◆ **EXERCISE OBJECTIVE**:
Write out the data again in full, keeping every character the same.

Collected data
^^^^

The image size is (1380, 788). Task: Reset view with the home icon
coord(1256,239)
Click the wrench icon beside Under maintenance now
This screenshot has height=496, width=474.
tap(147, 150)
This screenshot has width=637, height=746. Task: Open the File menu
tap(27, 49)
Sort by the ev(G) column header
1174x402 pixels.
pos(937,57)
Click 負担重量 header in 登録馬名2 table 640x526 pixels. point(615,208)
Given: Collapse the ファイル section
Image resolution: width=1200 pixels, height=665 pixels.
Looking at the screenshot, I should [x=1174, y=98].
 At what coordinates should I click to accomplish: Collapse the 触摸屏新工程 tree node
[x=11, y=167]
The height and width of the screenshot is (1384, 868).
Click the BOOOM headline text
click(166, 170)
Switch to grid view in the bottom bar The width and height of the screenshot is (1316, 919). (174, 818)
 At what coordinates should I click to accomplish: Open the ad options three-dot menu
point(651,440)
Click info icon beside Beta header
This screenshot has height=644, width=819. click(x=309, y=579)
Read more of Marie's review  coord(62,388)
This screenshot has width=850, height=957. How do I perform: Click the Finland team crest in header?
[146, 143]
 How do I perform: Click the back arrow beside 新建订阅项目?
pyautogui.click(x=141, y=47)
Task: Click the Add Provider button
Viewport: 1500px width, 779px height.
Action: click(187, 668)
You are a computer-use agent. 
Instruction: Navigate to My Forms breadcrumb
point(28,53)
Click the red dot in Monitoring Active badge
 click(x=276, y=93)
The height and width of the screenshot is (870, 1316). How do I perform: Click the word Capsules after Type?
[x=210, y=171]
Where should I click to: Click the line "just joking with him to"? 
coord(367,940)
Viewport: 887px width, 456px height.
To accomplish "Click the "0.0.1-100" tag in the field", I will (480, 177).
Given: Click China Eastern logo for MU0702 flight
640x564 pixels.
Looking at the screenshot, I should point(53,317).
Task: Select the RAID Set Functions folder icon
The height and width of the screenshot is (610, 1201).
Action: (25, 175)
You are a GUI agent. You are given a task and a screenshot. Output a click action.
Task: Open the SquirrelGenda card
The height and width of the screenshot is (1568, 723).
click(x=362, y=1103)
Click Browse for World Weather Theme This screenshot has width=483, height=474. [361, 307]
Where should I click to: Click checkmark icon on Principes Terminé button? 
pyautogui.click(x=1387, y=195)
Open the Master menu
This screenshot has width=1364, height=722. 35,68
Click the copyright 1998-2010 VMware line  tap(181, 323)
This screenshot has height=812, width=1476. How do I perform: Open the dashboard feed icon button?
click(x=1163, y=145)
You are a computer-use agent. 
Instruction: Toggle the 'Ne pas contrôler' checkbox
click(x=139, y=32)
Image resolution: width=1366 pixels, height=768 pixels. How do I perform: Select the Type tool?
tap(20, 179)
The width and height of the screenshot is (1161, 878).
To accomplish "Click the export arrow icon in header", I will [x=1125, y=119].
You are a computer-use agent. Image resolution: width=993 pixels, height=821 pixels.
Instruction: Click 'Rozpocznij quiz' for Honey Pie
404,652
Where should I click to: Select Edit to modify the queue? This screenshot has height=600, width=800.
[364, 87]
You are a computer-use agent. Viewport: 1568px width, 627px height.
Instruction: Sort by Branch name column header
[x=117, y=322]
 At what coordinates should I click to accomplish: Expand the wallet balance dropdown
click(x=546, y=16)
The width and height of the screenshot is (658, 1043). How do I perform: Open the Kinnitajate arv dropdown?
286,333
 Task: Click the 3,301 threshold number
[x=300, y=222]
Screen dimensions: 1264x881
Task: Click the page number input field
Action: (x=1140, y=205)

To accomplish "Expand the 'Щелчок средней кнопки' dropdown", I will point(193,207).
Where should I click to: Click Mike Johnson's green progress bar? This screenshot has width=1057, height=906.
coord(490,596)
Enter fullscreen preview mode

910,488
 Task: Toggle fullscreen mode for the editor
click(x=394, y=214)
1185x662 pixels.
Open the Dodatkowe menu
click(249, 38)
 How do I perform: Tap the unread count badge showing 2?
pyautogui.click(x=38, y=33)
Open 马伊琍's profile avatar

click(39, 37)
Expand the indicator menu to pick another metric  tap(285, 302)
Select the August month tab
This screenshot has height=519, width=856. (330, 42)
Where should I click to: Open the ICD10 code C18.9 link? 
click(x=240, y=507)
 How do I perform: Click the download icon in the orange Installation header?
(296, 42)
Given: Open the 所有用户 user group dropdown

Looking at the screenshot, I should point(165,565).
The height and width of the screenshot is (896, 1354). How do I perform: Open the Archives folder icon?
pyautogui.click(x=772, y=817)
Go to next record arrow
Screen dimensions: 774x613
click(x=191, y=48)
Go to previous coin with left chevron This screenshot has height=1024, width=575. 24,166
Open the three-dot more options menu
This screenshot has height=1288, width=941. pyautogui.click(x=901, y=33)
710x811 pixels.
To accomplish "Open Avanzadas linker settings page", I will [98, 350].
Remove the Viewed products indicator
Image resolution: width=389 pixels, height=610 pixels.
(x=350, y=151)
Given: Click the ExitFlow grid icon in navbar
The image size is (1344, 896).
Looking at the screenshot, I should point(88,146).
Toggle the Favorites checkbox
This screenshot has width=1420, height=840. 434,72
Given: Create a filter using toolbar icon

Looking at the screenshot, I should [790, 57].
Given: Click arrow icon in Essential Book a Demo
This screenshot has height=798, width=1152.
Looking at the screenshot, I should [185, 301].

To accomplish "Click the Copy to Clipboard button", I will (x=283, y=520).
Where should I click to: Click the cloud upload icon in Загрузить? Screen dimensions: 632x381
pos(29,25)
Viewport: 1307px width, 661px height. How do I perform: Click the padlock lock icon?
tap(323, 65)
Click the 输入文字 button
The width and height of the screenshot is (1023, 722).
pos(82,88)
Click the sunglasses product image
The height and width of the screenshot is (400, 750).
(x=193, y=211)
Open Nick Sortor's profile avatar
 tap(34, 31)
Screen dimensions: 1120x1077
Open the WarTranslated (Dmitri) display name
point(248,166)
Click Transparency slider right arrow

^^^^

◆ **TASK RESPONSE**:
The image size is (1380, 788). Task: Reset view with the home icon
coord(1256,239)
Click the wrench icon beside Under maintenance now
This screenshot has height=496, width=474.
tap(147, 150)
This screenshot has width=637, height=746. Task: Open the File menu
tap(27, 49)
Sort by the ev(G) column header
1174x402 pixels.
pos(937,57)
Click 負担重量 header in 登録馬名2 table 640x526 pixels. point(615,208)
Given: Collapse the ファイル section
Image resolution: width=1200 pixels, height=665 pixels.
Looking at the screenshot, I should [x=1174, y=98].
 At what coordinates should I click to accomplish: Collapse the 触摸屏新工程 tree node
[x=11, y=167]
The height and width of the screenshot is (1384, 868).
Click the BOOOM headline text
click(166, 170)
Switch to grid view in the bottom bar The width and height of the screenshot is (1316, 919). (174, 818)
 At what coordinates should I click to accomplish: Open the ad options three-dot menu
point(651,440)
Click info icon beside Beta header
This screenshot has height=644, width=819. click(x=309, y=579)
Read more of Marie's review  coord(62,388)
This screenshot has width=850, height=957. How do I perform: Click the Finland team crest in header?
[146, 143]
 How do I perform: Click the back arrow beside 新建订阅项目?
pyautogui.click(x=141, y=47)
Task: Click the Add Provider button
Viewport: 1500px width, 779px height.
Action: click(187, 668)
You are a computer-use agent. 
Instruction: Navigate to My Forms breadcrumb
point(28,53)
Click the red dot in Monitoring Active badge
 click(x=276, y=93)
The height and width of the screenshot is (870, 1316). How do I perform: Click the word Capsules after Type?
[x=210, y=171]
Where should I click to: Click the line "just joking with him to"? 
coord(367,940)
Viewport: 887px width, 456px height.
To accomplish "Click the "0.0.1-100" tag in the field", I will (480, 177).
Given: Click China Eastern logo for MU0702 flight
640x564 pixels.
Looking at the screenshot, I should point(53,317).
Task: Select the RAID Set Functions folder icon
The height and width of the screenshot is (610, 1201).
Action: (25, 175)
You are a GUI agent. You are given a task and a screenshot. Output a click action.
Task: Open the SquirrelGenda card
The height and width of the screenshot is (1568, 723).
click(x=362, y=1103)
Click Browse for World Weather Theme This screenshot has width=483, height=474. [361, 307]
Where should I click to: Click checkmark icon on Principes Terminé button? 
pyautogui.click(x=1387, y=195)
Open the Master menu
This screenshot has width=1364, height=722. 35,68
Click the copyright 1998-2010 VMware line  tap(181, 323)
This screenshot has height=812, width=1476. How do I perform: Open the dashboard feed icon button?
click(x=1163, y=145)
You are a computer-use agent. 
Instruction: Toggle the 'Ne pas contrôler' checkbox
click(x=139, y=32)
Image resolution: width=1366 pixels, height=768 pixels. How do I perform: Select the Type tool?
tap(20, 179)
The width and height of the screenshot is (1161, 878).
To accomplish "Click the export arrow icon in header", I will [x=1125, y=119].
You are a computer-use agent. Image resolution: width=993 pixels, height=821 pixels.
Instruction: Click 'Rozpocznij quiz' for Honey Pie
404,652
Where should I click to: Select Edit to modify the queue? This screenshot has height=600, width=800.
[364, 87]
You are a computer-use agent. Viewport: 1568px width, 627px height.
Instruction: Sort by Branch name column header
[x=117, y=322]
 At what coordinates should I click to accomplish: Expand the wallet balance dropdown
click(x=546, y=16)
The width and height of the screenshot is (658, 1043). How do I perform: Open the Kinnitajate arv dropdown?
286,333
 Task: Click the 3,301 threshold number
[x=300, y=222]
Screen dimensions: 1264x881
Task: Click the page number input field
Action: (x=1140, y=205)

To accomplish "Expand the 'Щелчок средней кнопки' dropdown", I will point(193,207).
Where should I click to: Click Mike Johnson's green progress bar? This screenshot has width=1057, height=906.
coord(490,596)
Enter fullscreen preview mode

910,488
 Task: Toggle fullscreen mode for the editor
click(x=394, y=214)
1185x662 pixels.
Open the Dodatkowe menu
click(249, 38)
 How do I perform: Tap the unread count badge showing 2?
pyautogui.click(x=38, y=33)
Open 马伊琍's profile avatar

click(39, 37)
Expand the indicator menu to pick another metric  tap(285, 302)
Select the August month tab
This screenshot has height=519, width=856. (330, 42)
Where should I click to: Open the ICD10 code C18.9 link? 
click(x=240, y=507)
 How do I perform: Click the download icon in the orange Installation header?
(296, 42)
Given: Open the 所有用户 user group dropdown

Looking at the screenshot, I should point(165,565).
The height and width of the screenshot is (896, 1354). How do I perform: Open the Archives folder icon?
pyautogui.click(x=772, y=817)
Go to next record arrow
Screen dimensions: 774x613
click(x=191, y=48)
Go to previous coin with left chevron This screenshot has height=1024, width=575. 24,166
Open the three-dot more options menu
This screenshot has height=1288, width=941. pyautogui.click(x=901, y=33)
710x811 pixels.
To accomplish "Open Avanzadas linker settings page", I will [98, 350].
Remove the Viewed products indicator
Image resolution: width=389 pixels, height=610 pixels.
(x=350, y=151)
Given: Click the ExitFlow grid icon in navbar
The image size is (1344, 896).
Looking at the screenshot, I should point(88,146).
Toggle the Favorites checkbox
This screenshot has width=1420, height=840. 434,72
Given: Create a filter using toolbar icon

Looking at the screenshot, I should [790, 57].
Given: Click arrow icon in Essential Book a Demo
This screenshot has height=798, width=1152.
Looking at the screenshot, I should [185, 301].

To accomplish "Click the Copy to Clipboard button", I will (x=283, y=520).
Where should I click to: Click the cloud upload icon in Загрузить? Screen dimensions: 632x381
pos(29,25)
Viewport: 1307px width, 661px height. How do I perform: Click the padlock lock icon?
tap(323, 65)
Click the 输入文字 button
The width and height of the screenshot is (1023, 722).
pos(82,88)
Click the sunglasses product image
The height and width of the screenshot is (400, 750).
(x=193, y=211)
Open Nick Sortor's profile avatar
 tap(34, 31)
Screen dimensions: 1120x1077
Open the WarTranslated (Dmitri) display name
point(248,166)
Click Transparency slider right arrow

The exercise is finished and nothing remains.